>>>>

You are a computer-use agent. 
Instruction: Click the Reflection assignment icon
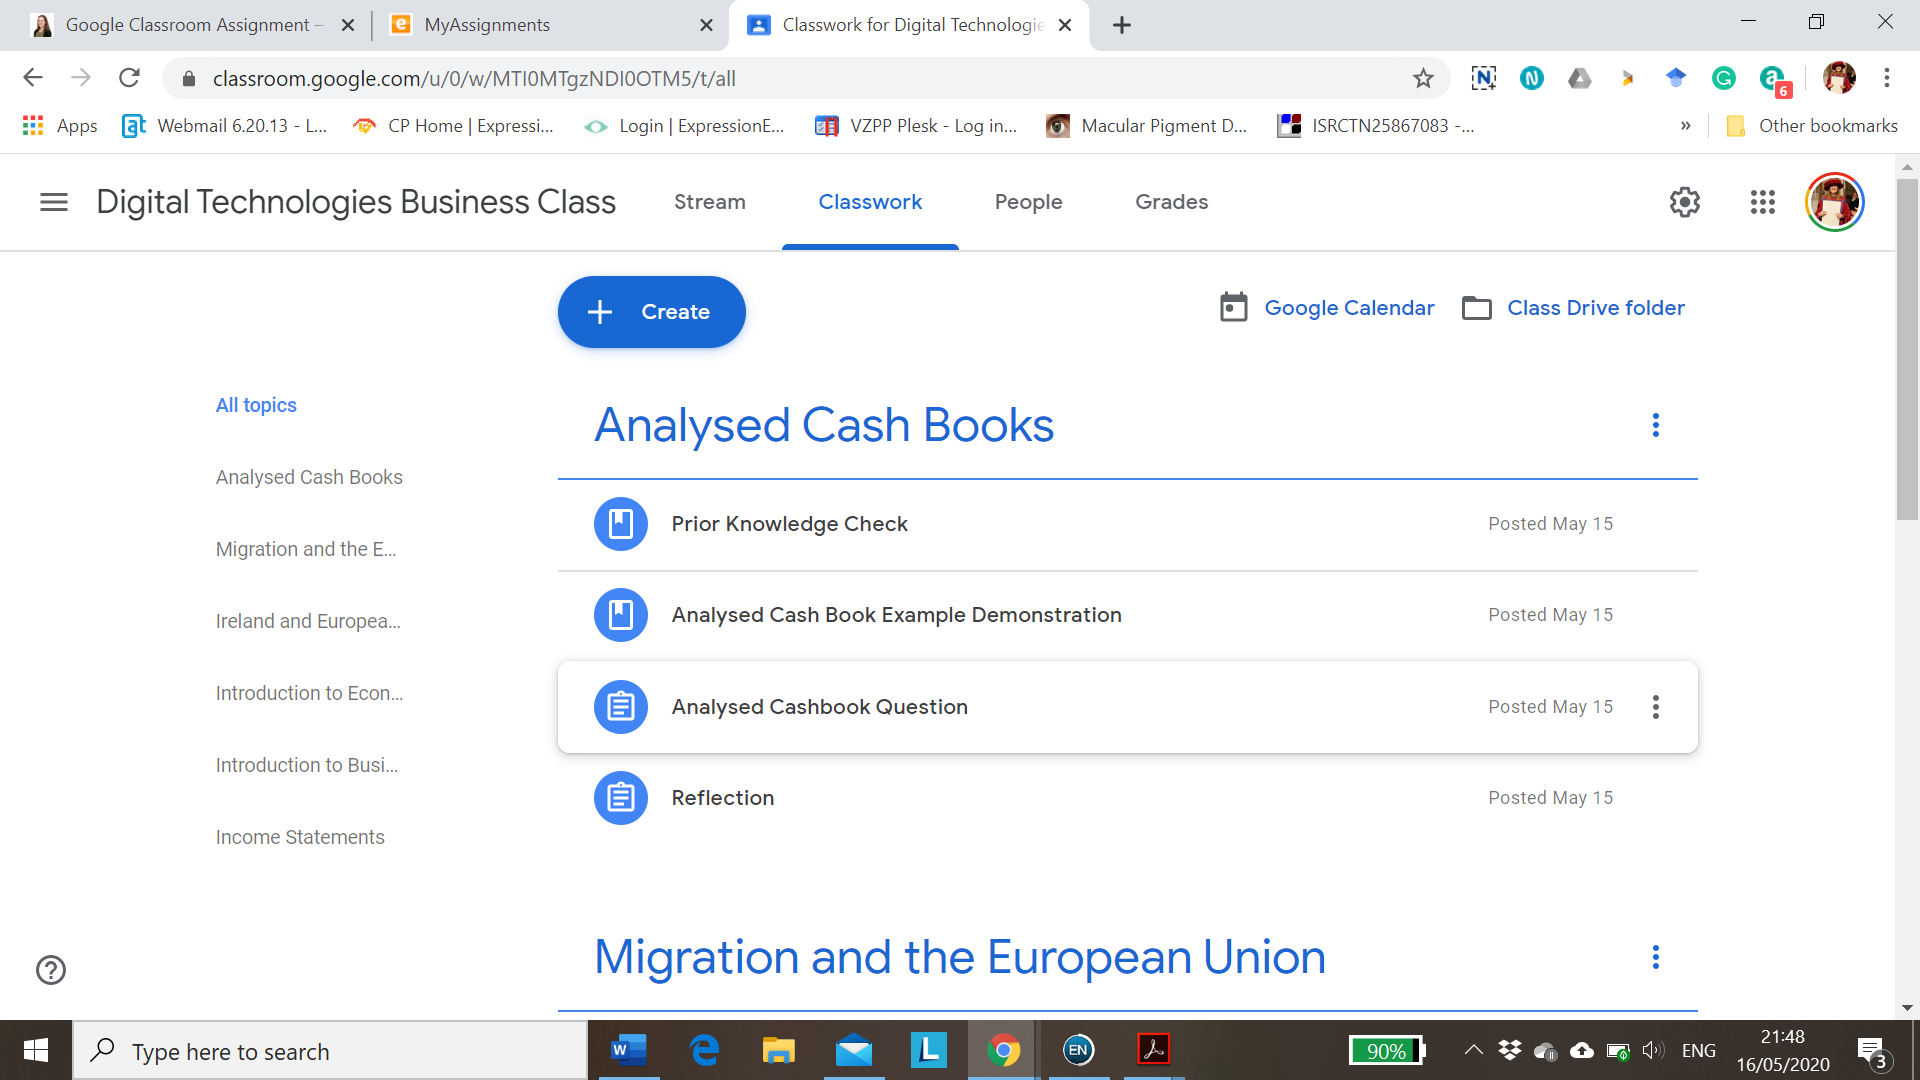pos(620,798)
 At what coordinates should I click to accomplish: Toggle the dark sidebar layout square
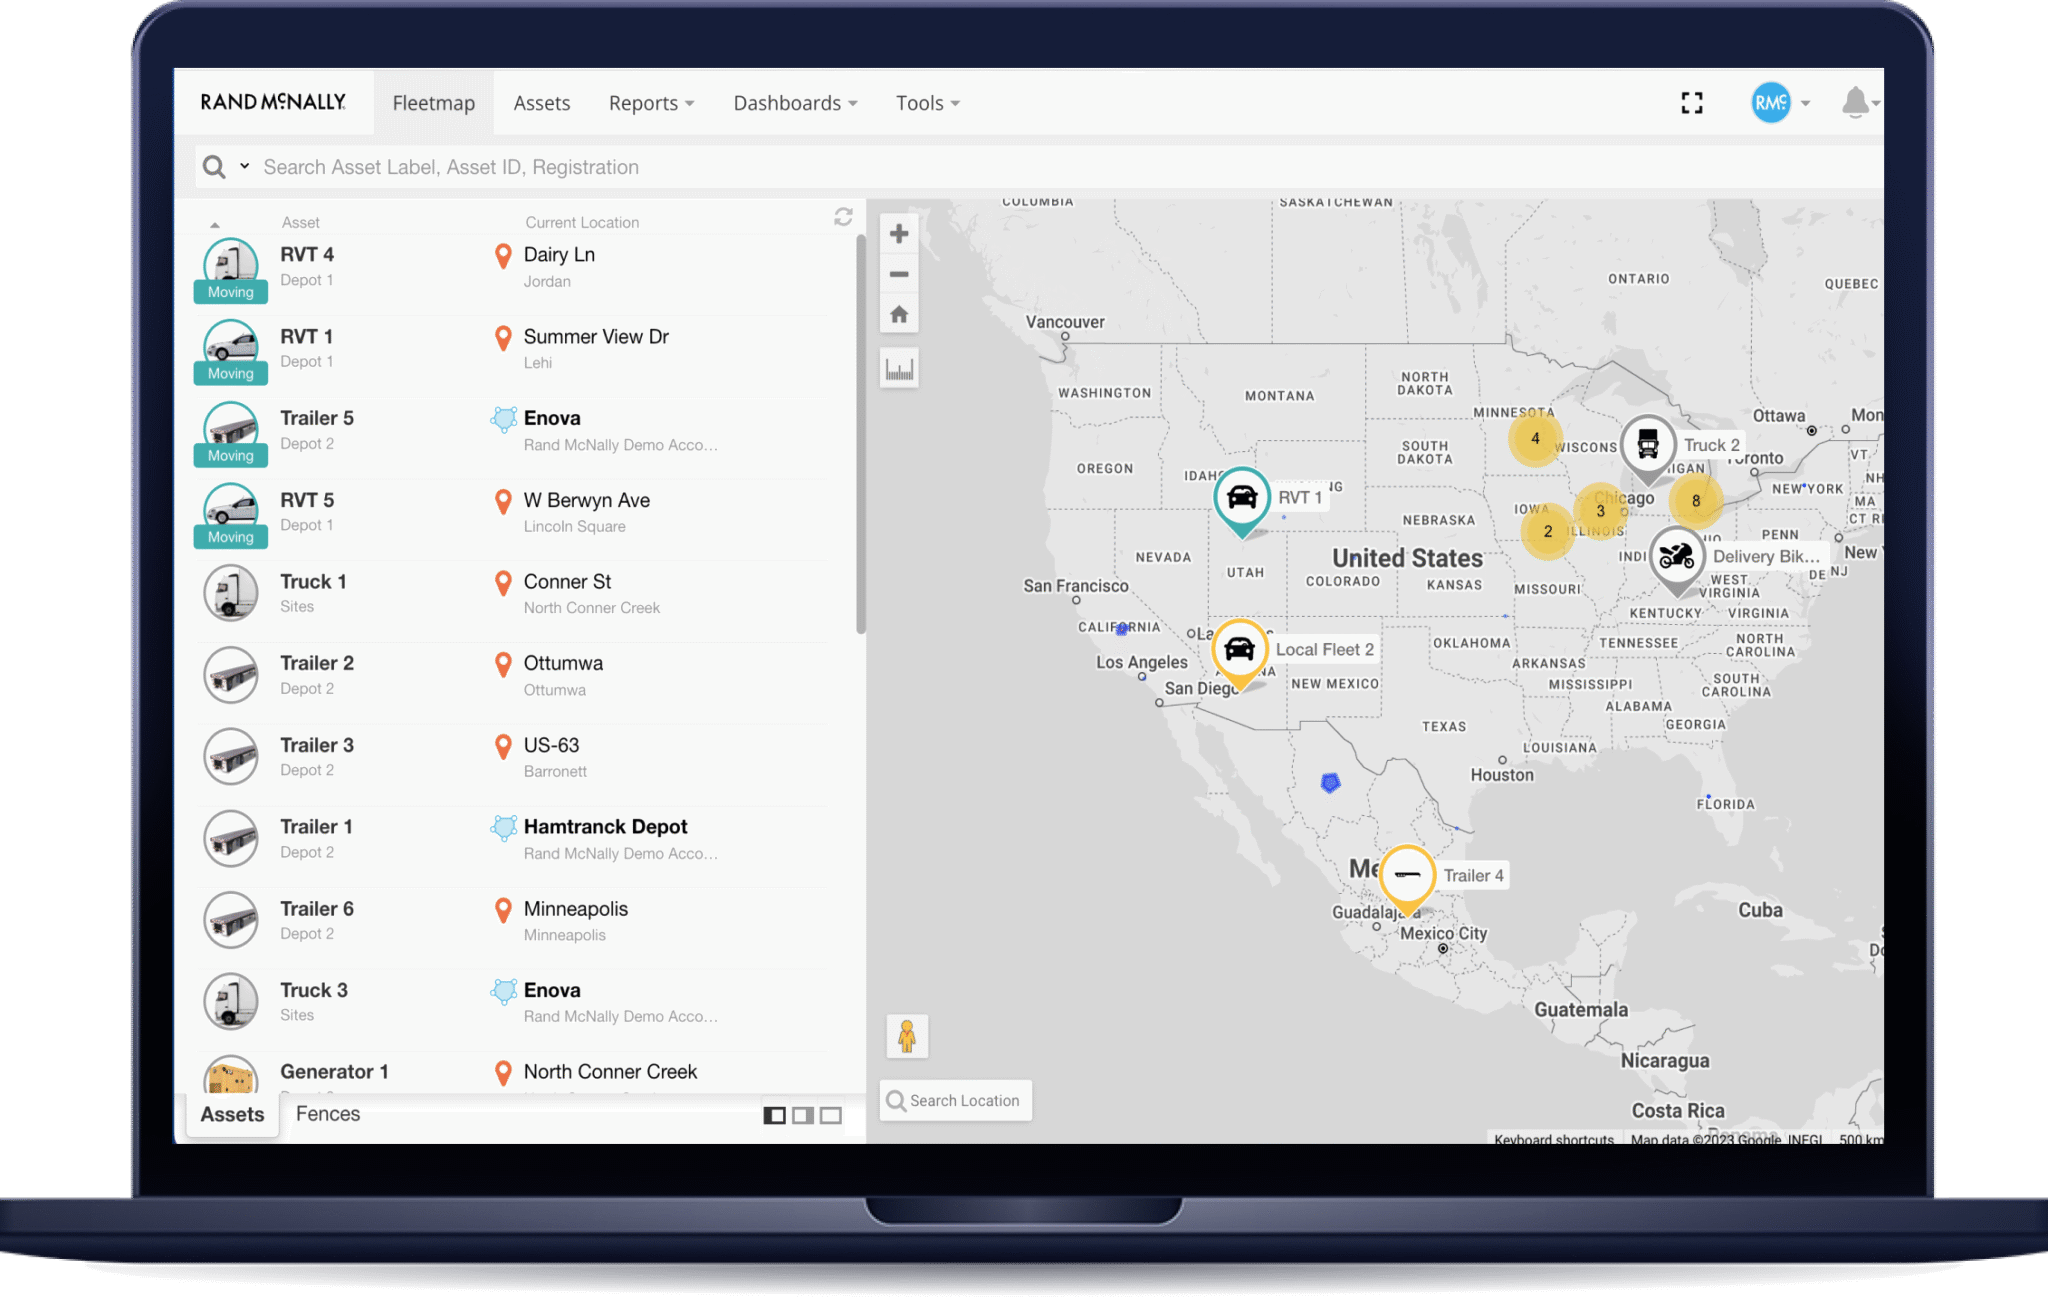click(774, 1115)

<<<<

* Work order *
Without the pictures, retype each line of the records above exactly.

* Answer space *
You are a computer-use agent. 
Instruction: Click the Reflection assignment icon
pos(620,798)
 At what coordinates should I click to accomplish: Toggle the dark sidebar layout square
click(774, 1115)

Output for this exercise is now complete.